There were changes in personnel. Justin Hoyte came in at right back, Senderos was back in the centre of defence, Diaby and Gilberto were in the centre of midfield while Eduardo started up front with Robin van Persie. To be honest it wasn’t much of a game to look at. At 3-0 we were cruising and hardly going to bust a gut while Prague knew the game was over too, despite the odd threat.
It wasn’t until the introduction of Cesc and Denilson that we started ticking again, and both of them got involved. Walcott had been moved up front, where the boss says he’s going to play more in the future, and Eduardo out left. The Crozilian looked lively out there and set up our second goal beautifully with a classic playground push and run past the defender and cut it back for Cesc to smash it home. The Spaniard dedicated his goal to his friend and U21 colleague Antonio Puerta.

(Recorded data)
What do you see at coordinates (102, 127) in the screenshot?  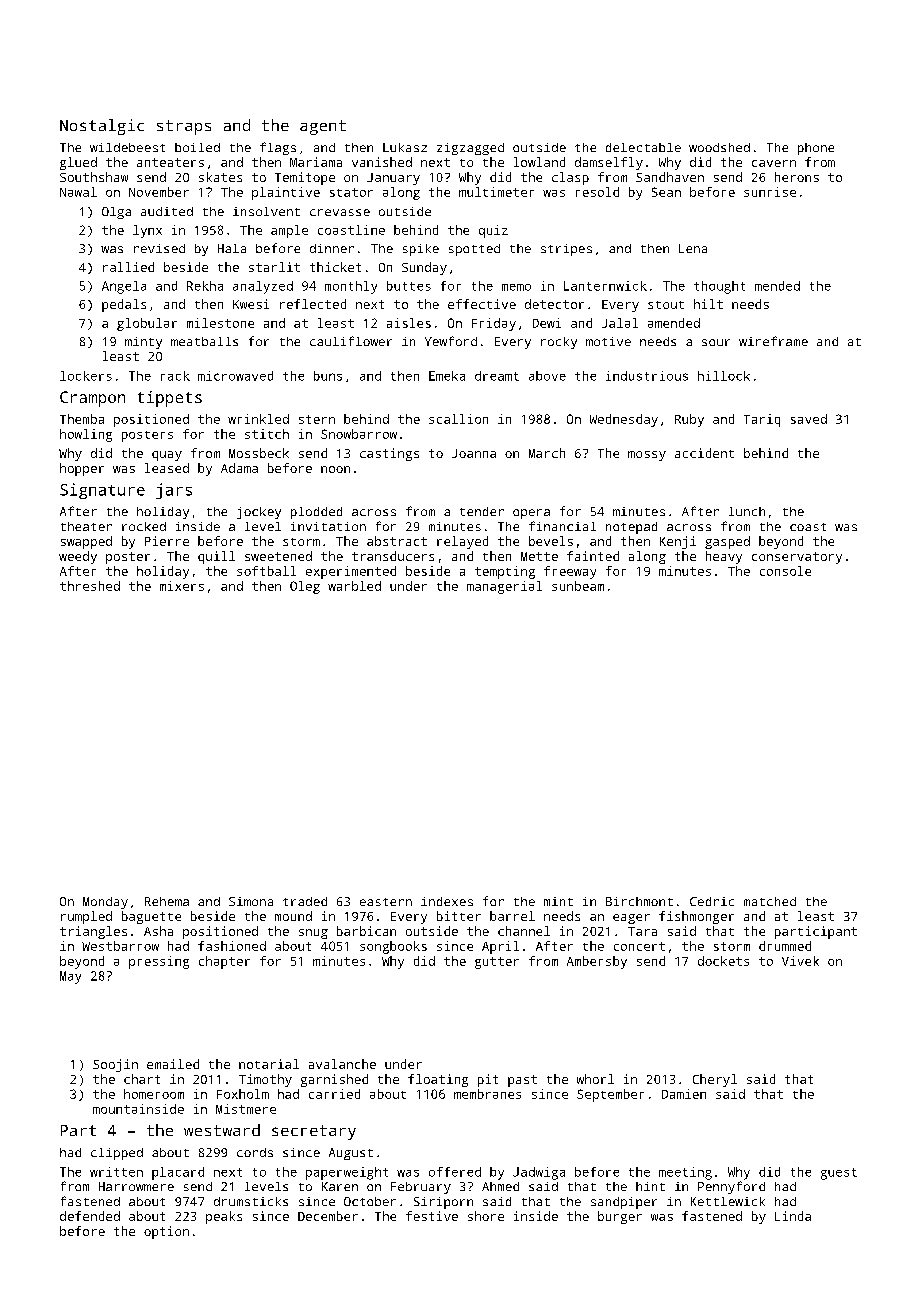 I see `Nostalgic` at bounding box center [102, 127].
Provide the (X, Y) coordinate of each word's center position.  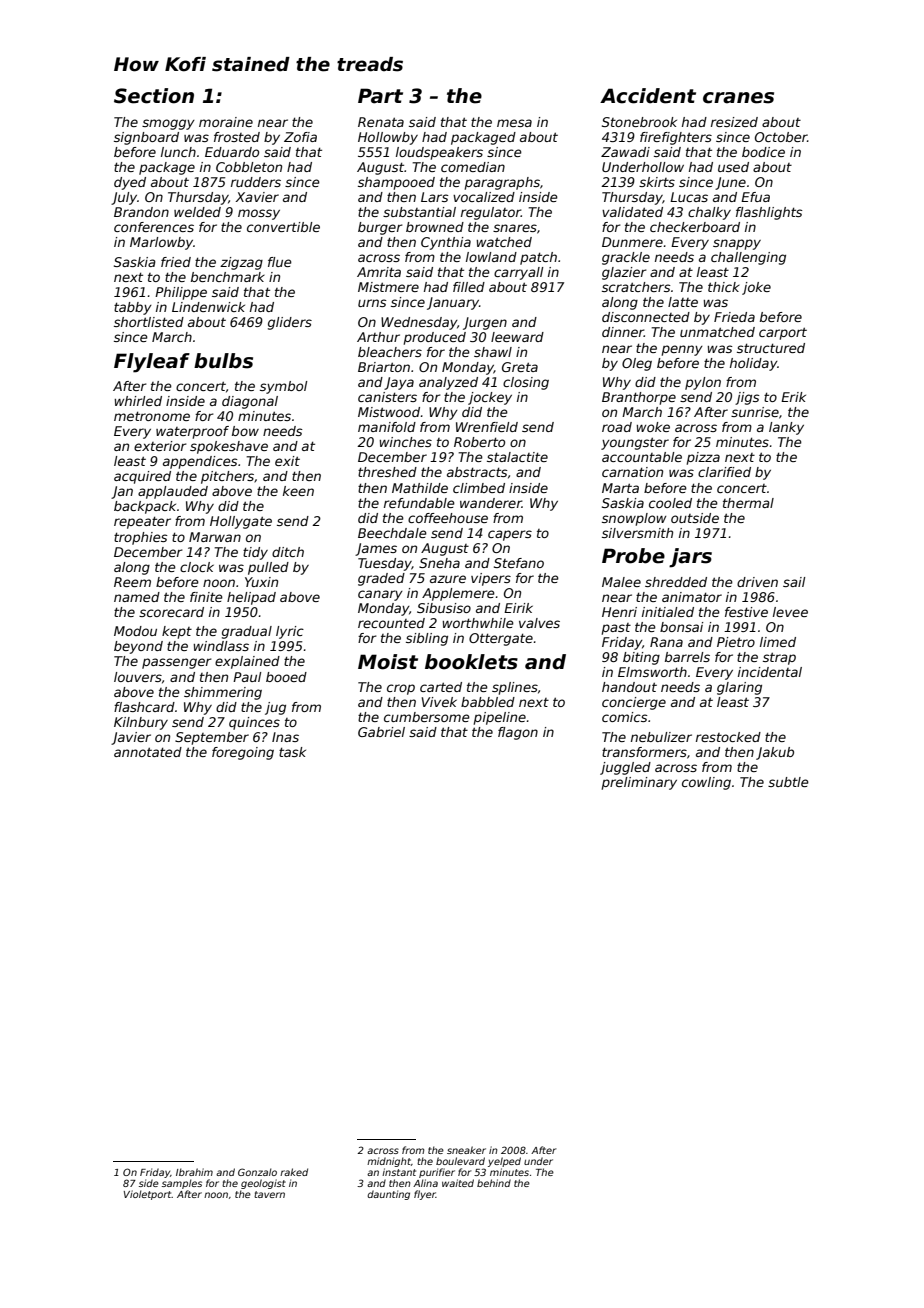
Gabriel (381, 732)
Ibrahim (194, 1172)
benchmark (228, 277)
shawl (493, 352)
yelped (504, 1162)
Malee (621, 582)
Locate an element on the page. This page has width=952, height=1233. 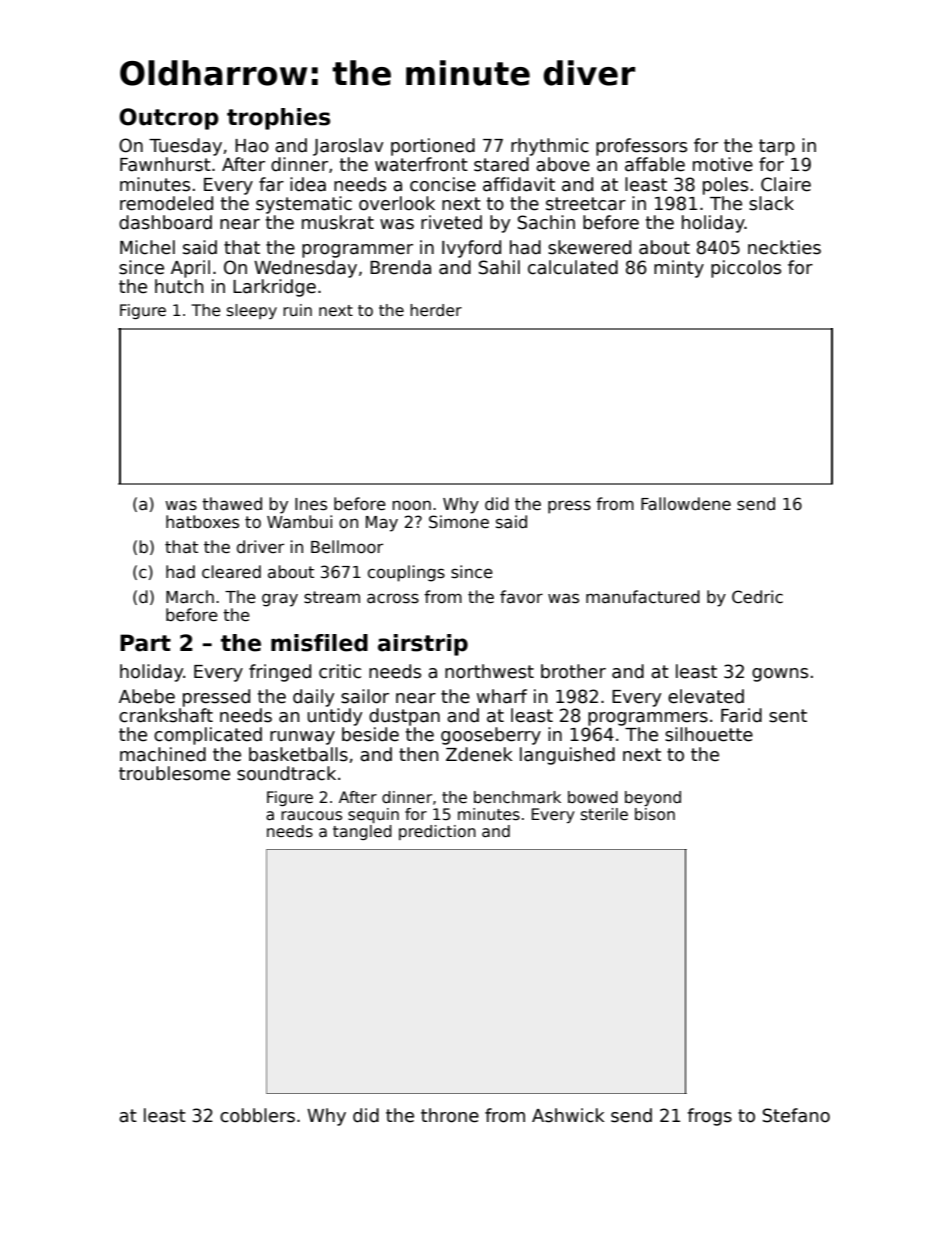
professors is located at coordinates (641, 147).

**Problems:**
[A] Render this sentence from the match report in Spanish: "To be honest it wasn’t much of a game to look at."
[B] Transcribe the passage of the match report starting with "It wasn’t until" and going on through "colleague Antonio Puerta.".

**The answers:**
[A] Para ser sincero, no fue un partido muy vistoso.

[B]
It wasn’t until the introduction of Cesc and Denilson that we started ticking again, and both of them got involved. Walcott had been moved up front, where the boss says he’s going to play more in the future, and Eduardo out left. The Crozilian looked lively out there and set up our second goal beautifully with a classic playground push and run past the defender and cut it back for Cesc to smash it home. The Spaniard dedicated his goal to his friend and U21 colleague Antonio Puerta.